# Your goal:
The required output is the exact run of lines from the one bearing "488x275 pixels. At" through the final line of the listing below, with the pictures removed.

═══

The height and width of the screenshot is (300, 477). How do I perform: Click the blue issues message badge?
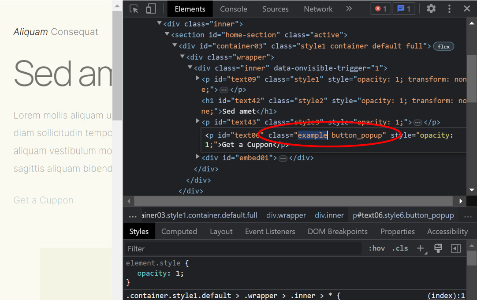(404, 9)
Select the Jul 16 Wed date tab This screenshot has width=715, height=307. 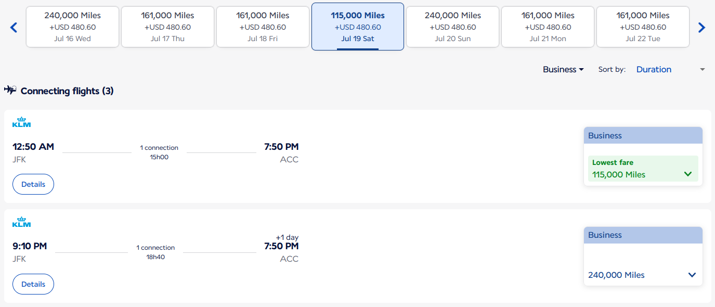[73, 27]
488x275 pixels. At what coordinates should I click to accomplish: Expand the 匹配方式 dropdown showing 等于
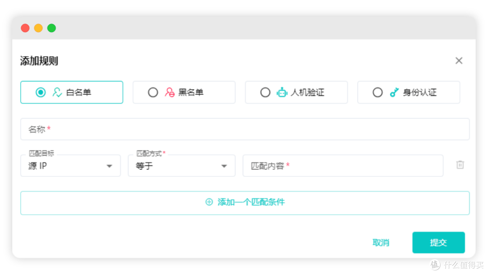coord(181,166)
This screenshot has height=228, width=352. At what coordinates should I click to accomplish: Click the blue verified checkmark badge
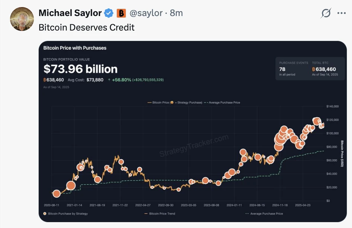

═══

# Answer space:
488x275 pixels. At what coordinates should I click to accomplish: Expand the 匹配方式 dropdown showing 等于
coord(181,166)
This screenshot has height=228, width=352. At what coordinates should I click to accomplish: Click the blue verified checkmark badge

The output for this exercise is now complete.